Harvey Chochinov has done some work. He’s a psychiatrist and a palliative care physician on concepts of dignity therapy which is essentially that. It’s saying, “I really want to know your story. I’m going to help organize your story and put it in either a piece of paper in the old style charts or in the medical record in a way that those caring for you will know how you define yourself, a little bit about yourself so it will help them care for you.” That is one step that the idea of who I am as a patient is not lost within all of the really important stuff too which need to be there about how to manage the diseases I have, but to get that up there and keep that front and center would be a … For me would be a wonderful way to continue re-engineering what we do.
What role does culture play?
Gramling: One of the beauties about culture is it gives us different forms of collective identity. In coming back to what I said before though, is one of the traps we can get in is making assumptions about people because we think we know the community or the identities or the cultures that they come from. I will want to ask them and explore, what is it that you bring to this situation you’re in that is important for me to know to care for you? Are there things about your culture or your background that I need to know as your doctor to do a good job caring for you? Some people will look at me like, “What are you talking about?” But most won’t. Most will say, “You know it’s important to me that you refer to me this way or it’s important to me that you really include my family in this conversation because they have always really been there for me and we make decisions together.”
When people are suffering as well, there may be traditions of their culture that we might otherwise ascribe to our background and upbringing that they’re no longer feeling are very functional for them at the moment. They may not choose to define themselves as still requiring those cultural norms in their care or in who they are at the time. Does that answer your question? Does this get at it a little bit?

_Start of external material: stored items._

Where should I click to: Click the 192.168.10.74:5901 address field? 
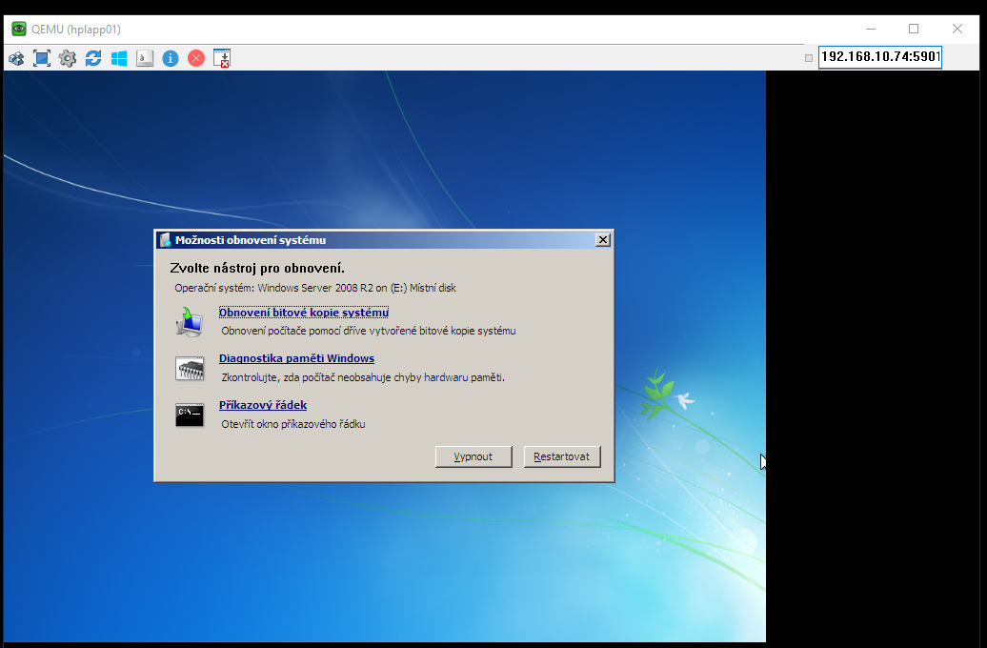[879, 57]
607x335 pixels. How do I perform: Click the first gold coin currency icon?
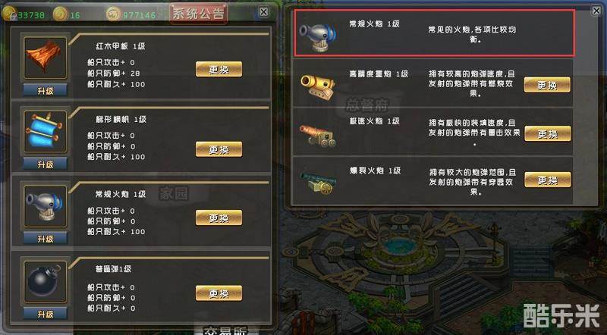tap(9, 14)
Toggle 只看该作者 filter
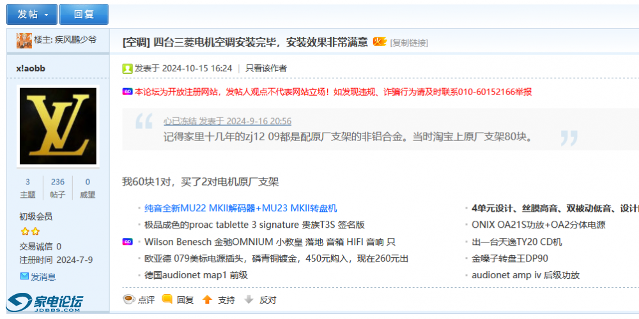 (x=266, y=68)
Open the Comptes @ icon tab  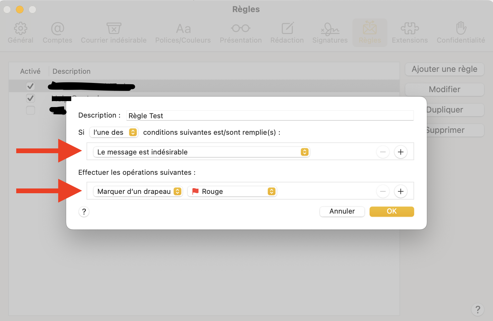pos(58,29)
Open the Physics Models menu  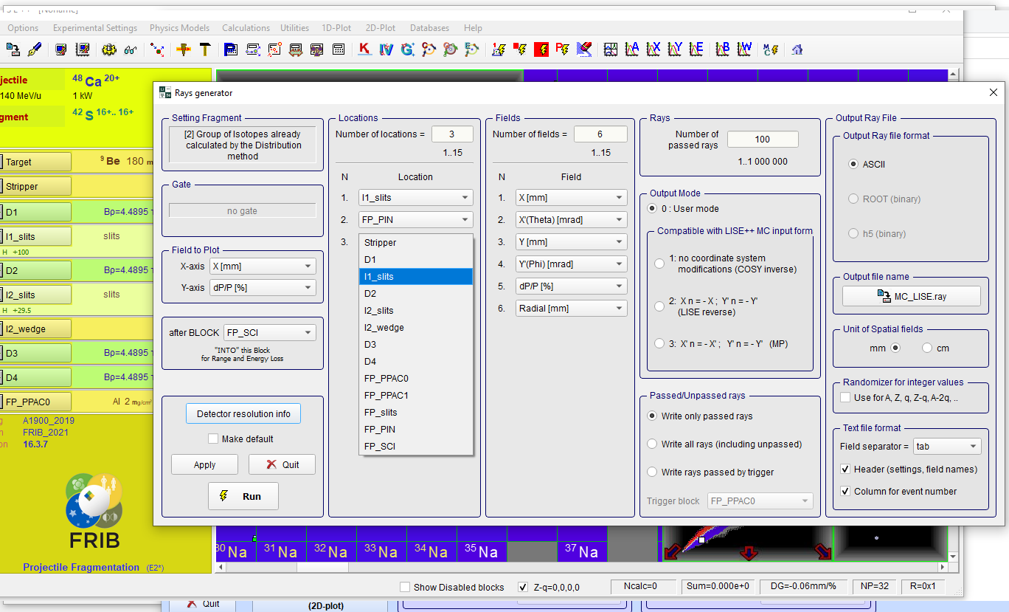point(179,28)
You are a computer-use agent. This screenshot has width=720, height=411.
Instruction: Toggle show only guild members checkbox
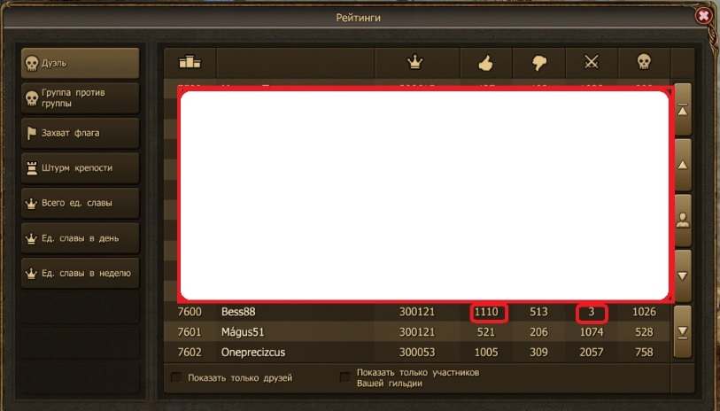345,378
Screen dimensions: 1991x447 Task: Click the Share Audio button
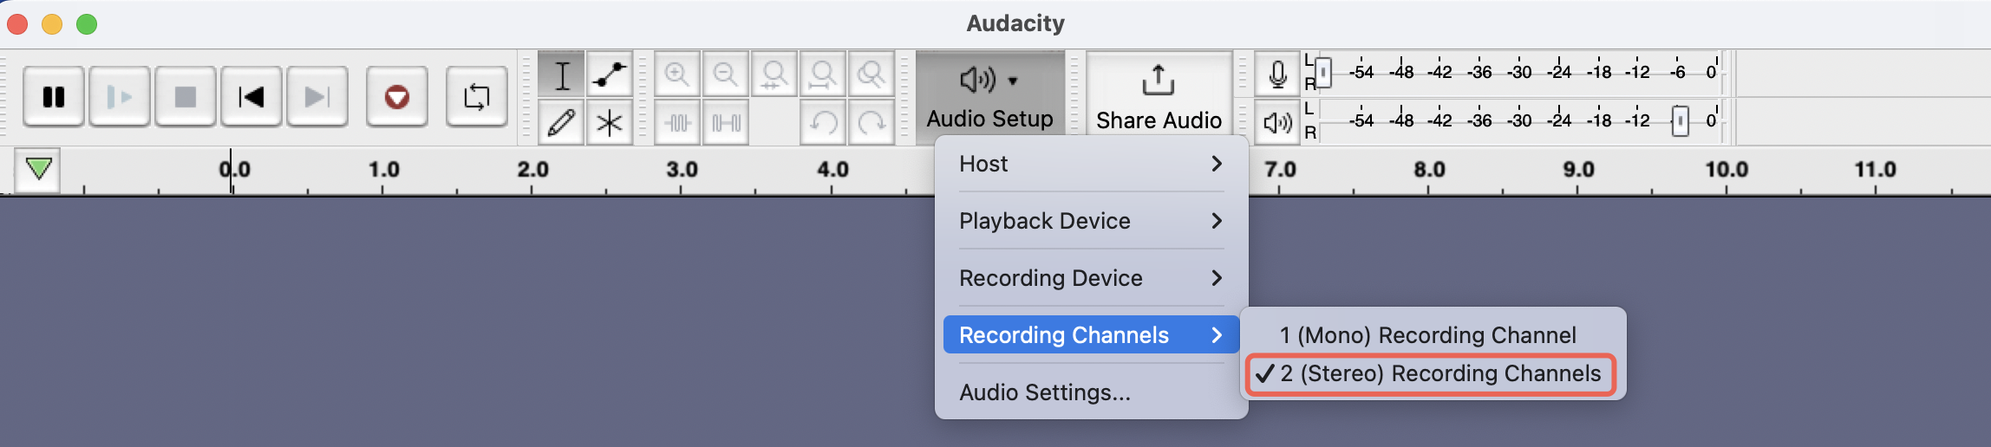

What is the role of open communication?
Dr. Gramling: There’s a concept called beginner’s mind. It’s actually a Buddhist teaching. The idea is that as soon as we think we’re an expert we really kind of stop learning on some level. If we can get ourselves in a space that we think of ourselves as beginners, then we have the opportunity to be curious about one another and about who this person is. I think that’s something that we can aspire to is to not assume we’re experts about who you are.